Still, she thought, stretching her legs out in the evening sun, the summer was young, and Tetherington got plenty of tourists. Just because she didn’t have anyone yet didn’t mean she wouldn’t have someone soon.
A girlfriend by the end of the summer. That didn’t seem too much to ask, did it?
Chapter Three
The problem with coming home was that it wasn’t home. It was just a place. Or at least that was what Cal was trying to tell herself as she roared into town on her motorbike.
The problem with lying to yourself is that it’s very, very hard to believe the one person who actually knows everything about you.
“Just a place, huh?” she muttered to herself. The house on the corner of the street had once upon a time belonged to Cal’s doctor, and more importantly Sadie, his daughter, with long dark hair and deep gray eyes and a smile that had made Cal want to move mountains.
“Just a place,” she said to herself again. Except the little school with the new playground equipment had been where she learned to read, and where, more to the point, she’d kissed her first girl. Not Sadie, unfortunately.
“For fuck’s sake.” She swerved the big bike around a turn and narrowed her eyes. Thank god she was wearing a helmet. At least no one was going to throw rotten fruit at her if they couldn’t recognize her.
Maybe it would be different if she’d been one of those ugly ducklings. The kind that develops into the gorgeous swan with the long legs and perfect hair and the kind of curves that make men drool.
Sadly, Cal was of the opinion that she’d stayed firmly in duckling stage.
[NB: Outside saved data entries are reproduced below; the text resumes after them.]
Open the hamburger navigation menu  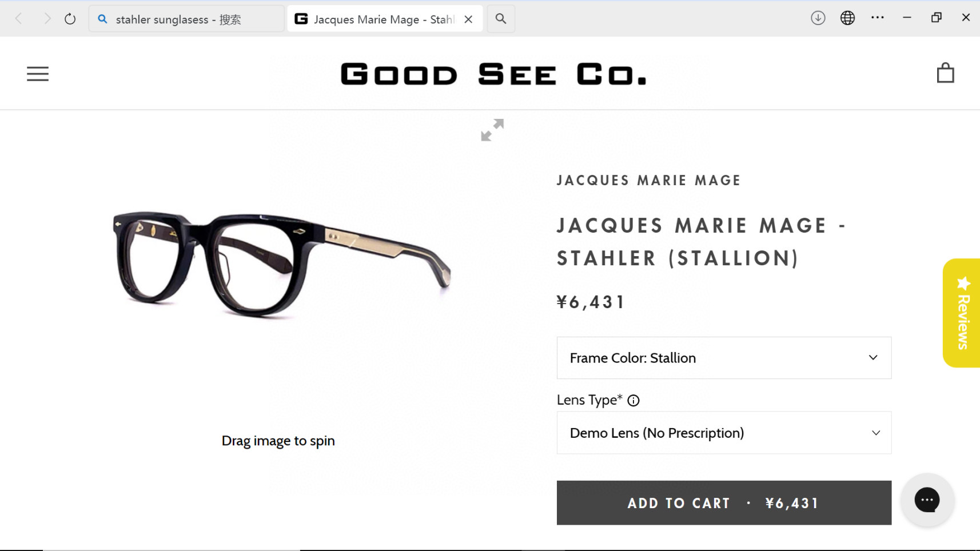[38, 74]
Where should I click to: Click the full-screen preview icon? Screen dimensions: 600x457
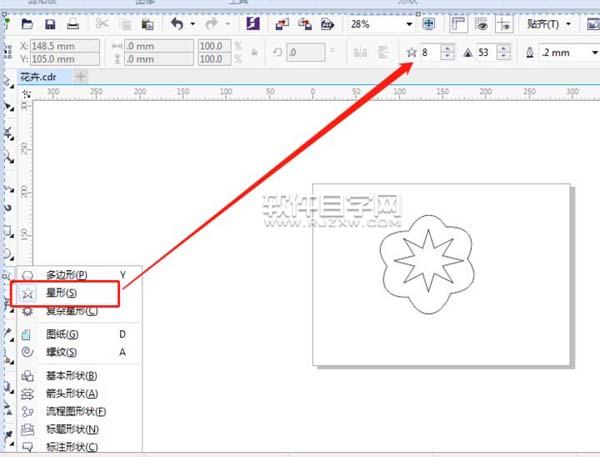429,23
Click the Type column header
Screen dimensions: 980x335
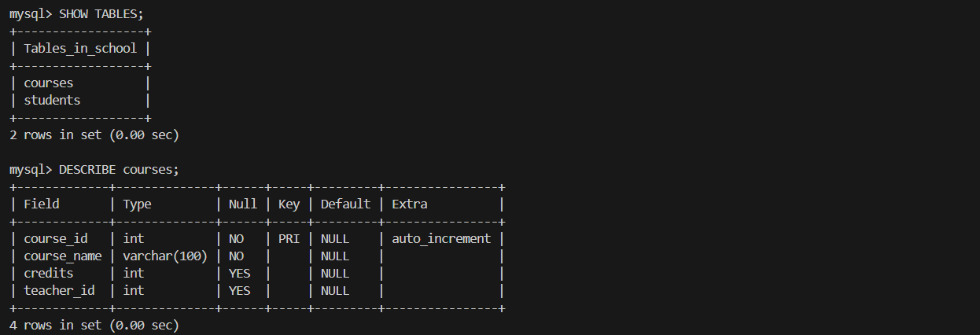point(137,204)
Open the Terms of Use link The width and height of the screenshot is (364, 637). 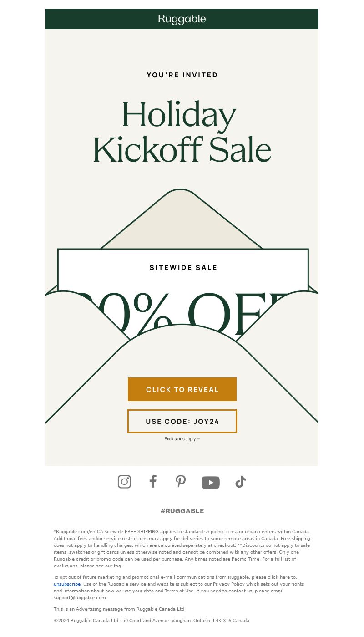(x=179, y=591)

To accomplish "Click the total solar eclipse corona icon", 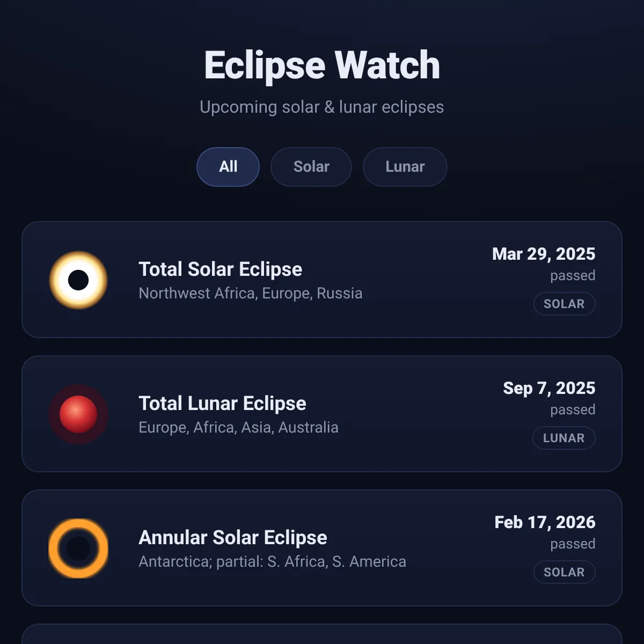I will pos(78,280).
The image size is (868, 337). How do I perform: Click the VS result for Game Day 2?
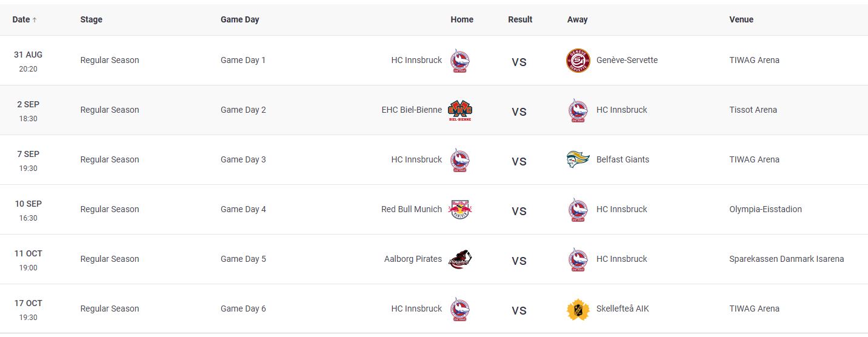(519, 112)
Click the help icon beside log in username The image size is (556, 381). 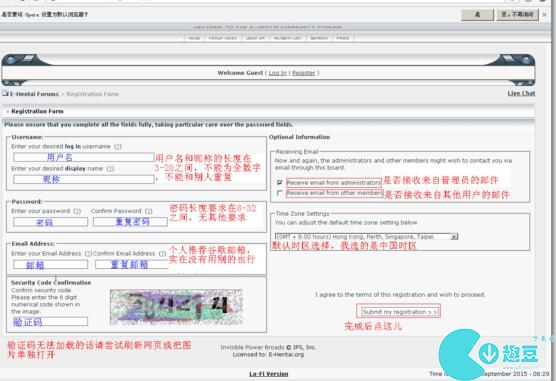pos(118,147)
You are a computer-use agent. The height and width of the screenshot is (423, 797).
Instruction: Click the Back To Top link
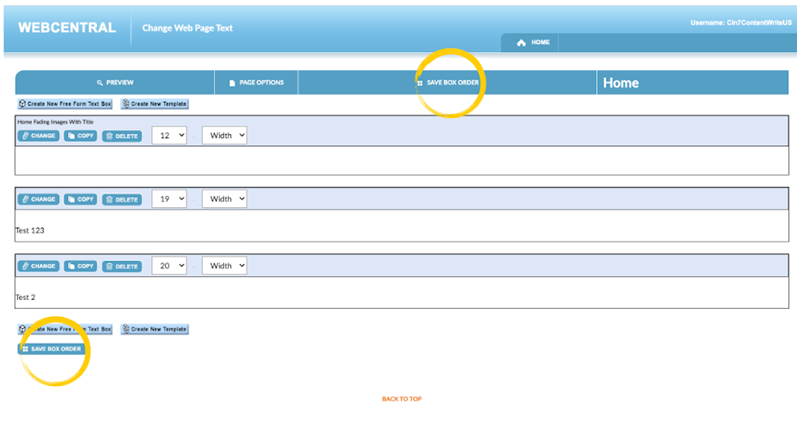pos(401,399)
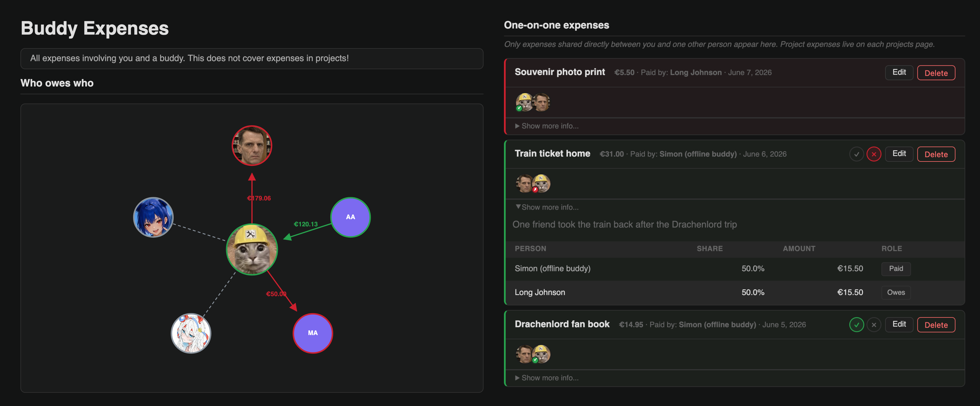This screenshot has width=980, height=406.
Task: Toggle the green checkmark on Drachenlord fan book
Action: click(x=856, y=325)
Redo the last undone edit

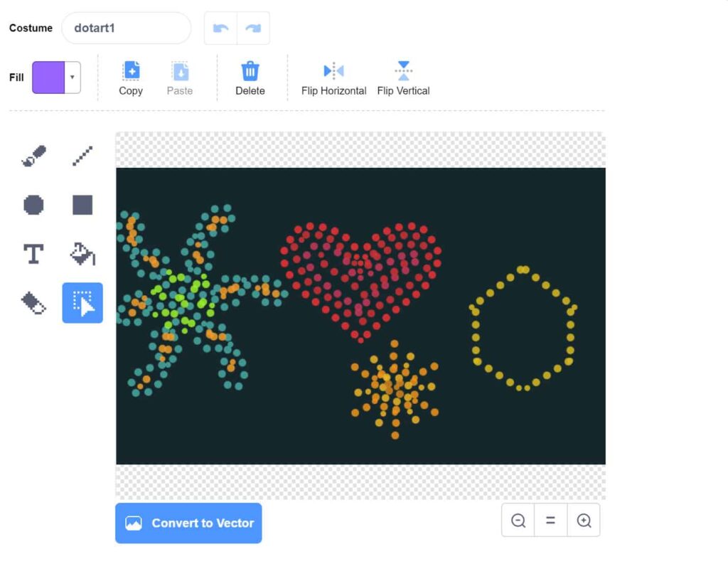tap(253, 28)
Still just as chubby, just as rough around the edges as she’d always been. Though, to be fair, she was more accepting of herself now than she had been when she’d lived here.
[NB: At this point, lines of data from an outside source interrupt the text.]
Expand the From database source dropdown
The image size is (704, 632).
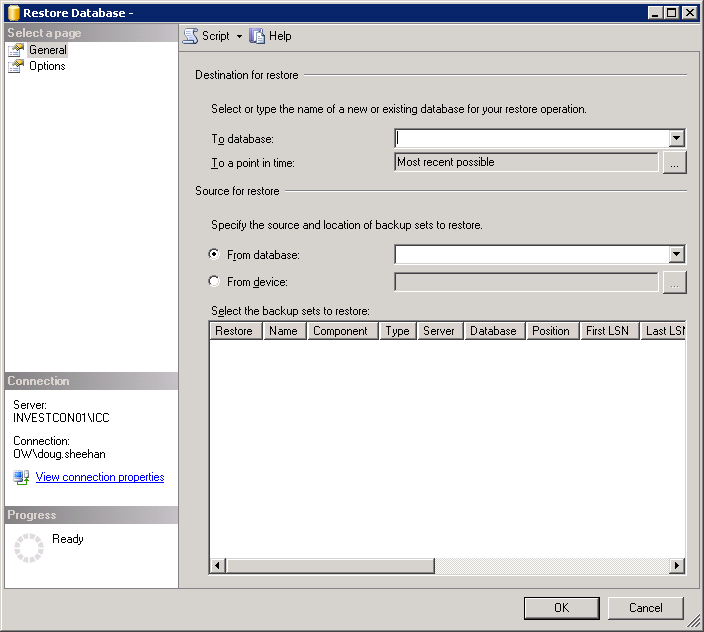click(x=676, y=255)
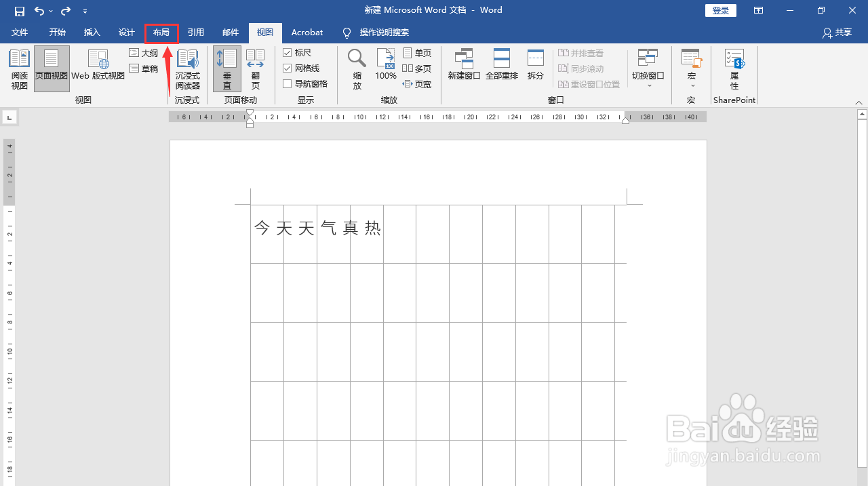This screenshot has width=868, height=486.
Task: Switch to 阅读视图 (Read Mode)
Action: tap(19, 68)
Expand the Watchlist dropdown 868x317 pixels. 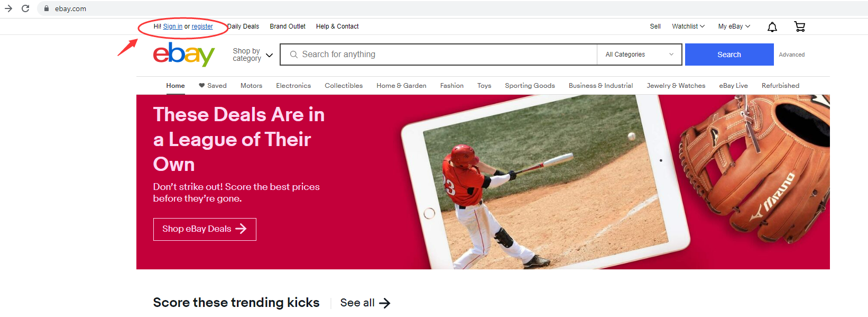click(x=688, y=26)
She leaned into herself now, shaving the sides of her hair, buying men’s shirts because they were more comfortable, not caring if there was oil under her fingernails. All things that would have driven her mother crazy.
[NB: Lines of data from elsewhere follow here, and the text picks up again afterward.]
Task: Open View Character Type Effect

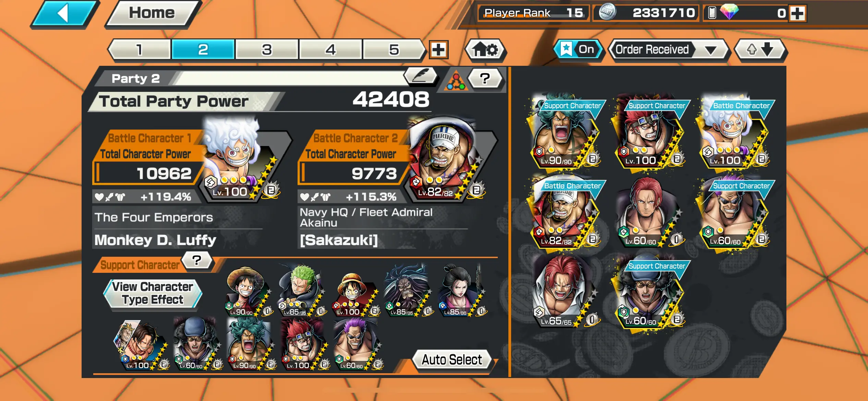Action: pyautogui.click(x=153, y=293)
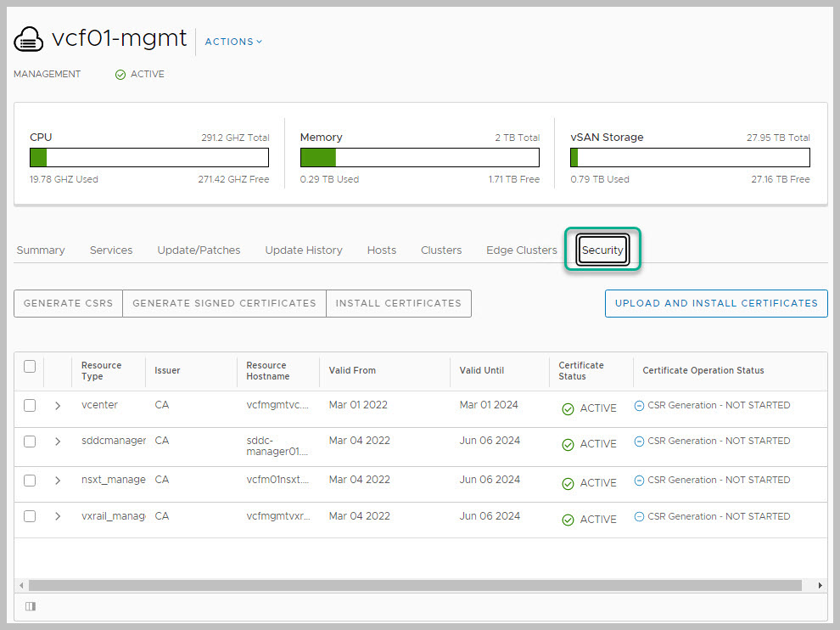Viewport: 840px width, 630px height.
Task: Switch to the Hosts tab
Action: click(382, 250)
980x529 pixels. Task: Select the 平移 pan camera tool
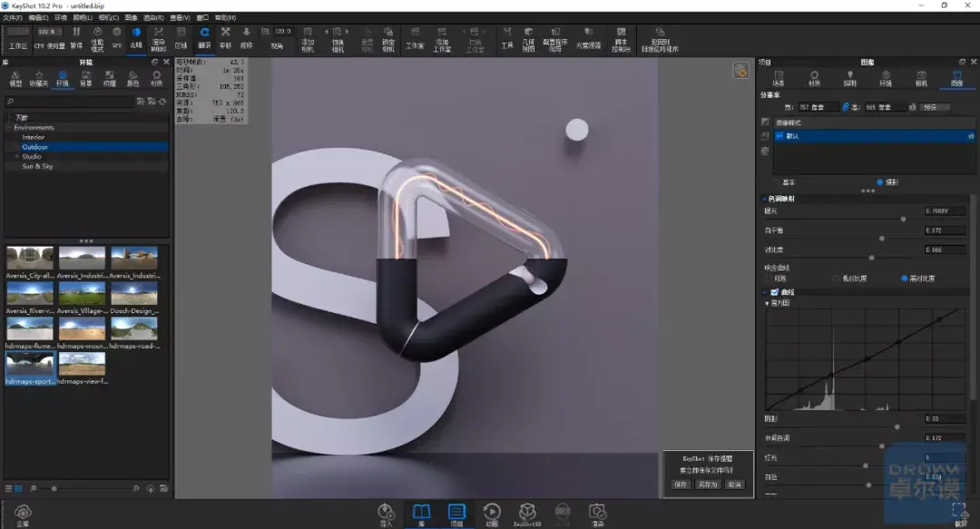(225, 35)
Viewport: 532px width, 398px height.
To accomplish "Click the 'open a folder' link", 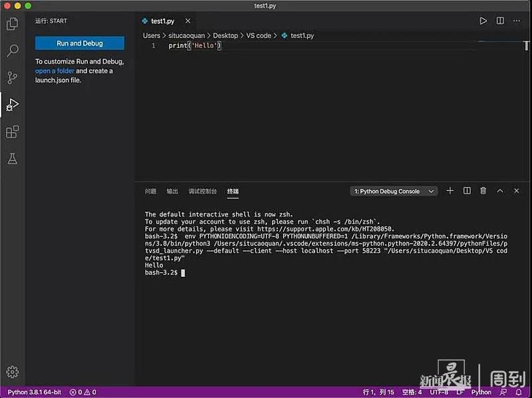I will click(55, 71).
Not that it took much to do that.
One more turning and she was back in the little street she’d grown up on. The street that, oddly, she’d never imagined life without until that night she’d been seventeen. It wasn’t like she’d grown up wanting to escape town. She hadn’t really considered other options existed until she’d felt that she’d had no choice.
See? She had changed. Now she’d seen places she’d never even dreamed of.
Places she might not have seen if she hadn’t been forced out.
So something good could come of things if she looked hard enough.
She drew the bike up on the other side of the street and turned to look at the house.
It hadn’t changed a bit, but then, houses didn’t really, did they? They couldn’t get smart haircuts and new clothes, the bones were always there, always the same.
Except there was no mum to open the door now.
Cal wrapped her hands tight around the bike grips.
It didn’t bother her.
Shouldn’t bother her.
They’d had no contact for so long, and had been too different long before then.
So it shouldn’t matter, should it? Her mother hadn’t existed in her world for a long, long time.
Besides which, this wasn’t her mother’s house anymore, was it? It was hers. And she had every right to stride in through thedoor like she owned the place because she did, in fact, own the place.
She flipped the visor of her helmet up, stared at the cracked blue front door. Then flipped the visor straight back down again, revved her engine and screeched out of the parking spot, driving faster than she should down the road.
It wasn’t that she wasn’t going to go back. It was just… Fuck it. Lying to herself wasn’t doing her any favors. She sighed into her helmet and watched the mist clear away from the visor. She wasn’t ready. That simple.
She would go back, she had to go back, but right now, right now all she wanted was a good meal, a drink, and a quiet place to think about all the things she should have done but didn’t, or shouldn’t have done but did, and the time to beat herself up over all of them.
The bike crunched over the gravel of the pub car park as she pulled into a space.
“BE WITH YOU in a minute, love,” said Rosalee, her hair as bright gold as always, piled even higher on top of her head than Cal remembered it. She was counting change into the till and didn’t look up until a second later.